Performance improvement of air liquefaction processes for liquid air energy storage (LAES) using magnetic refrigeration system

Abstract

It is essential to shift towards renewable energy for environmental concerns. Liquid air energy storage is an attractive option to store this energy in terms of energy savings, grid balancing and large-scale energy system with no geographical constraints. However, it has a low round trip efficiency, to which the energy intensity of air liquefaction is a major contributor. This study proposes novel configurations employing magnetic refrigeration pre-cooling for air liquefaction cycles (Linde-Hampson, Claude and Kapitza). The conventional and new liquefaction schemes are modeled and simulated on Aspen Hysys. The proposed schemes for the liquefaction step of the LAES process are assessed thermodynamically and economically based on specific energy consumption (SEC), exergy efficiency and levelized cost of product (LCOP). The results show that SEC for Linde-Hampson, Claude and Kapitza with AMR pre-cooling reduces by 11.20 %, 10.96 % and 7.24 %, respectively, compared with conventional air liquefaction cycles without precooling.
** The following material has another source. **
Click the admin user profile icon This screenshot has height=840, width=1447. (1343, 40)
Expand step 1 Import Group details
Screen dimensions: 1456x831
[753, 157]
Also, exergy efficiency for cycles with AMR pre-cooling increases by 1.03 %, 3.13 % and 2.12 %, respectively. It is found that Kapitza-AMR process gives the lowest value for LCOP of 7.62 US$/kgLAir as compared to 8.61 US$/kgLAir for the LH-AMR and 8.03 US$/kgLAir for the Claude-AMR process. A sensitivity analysis is also performed to study the effect of varying process parameters on performance of the active magnetic regenerator (AMR) pre-cooling section.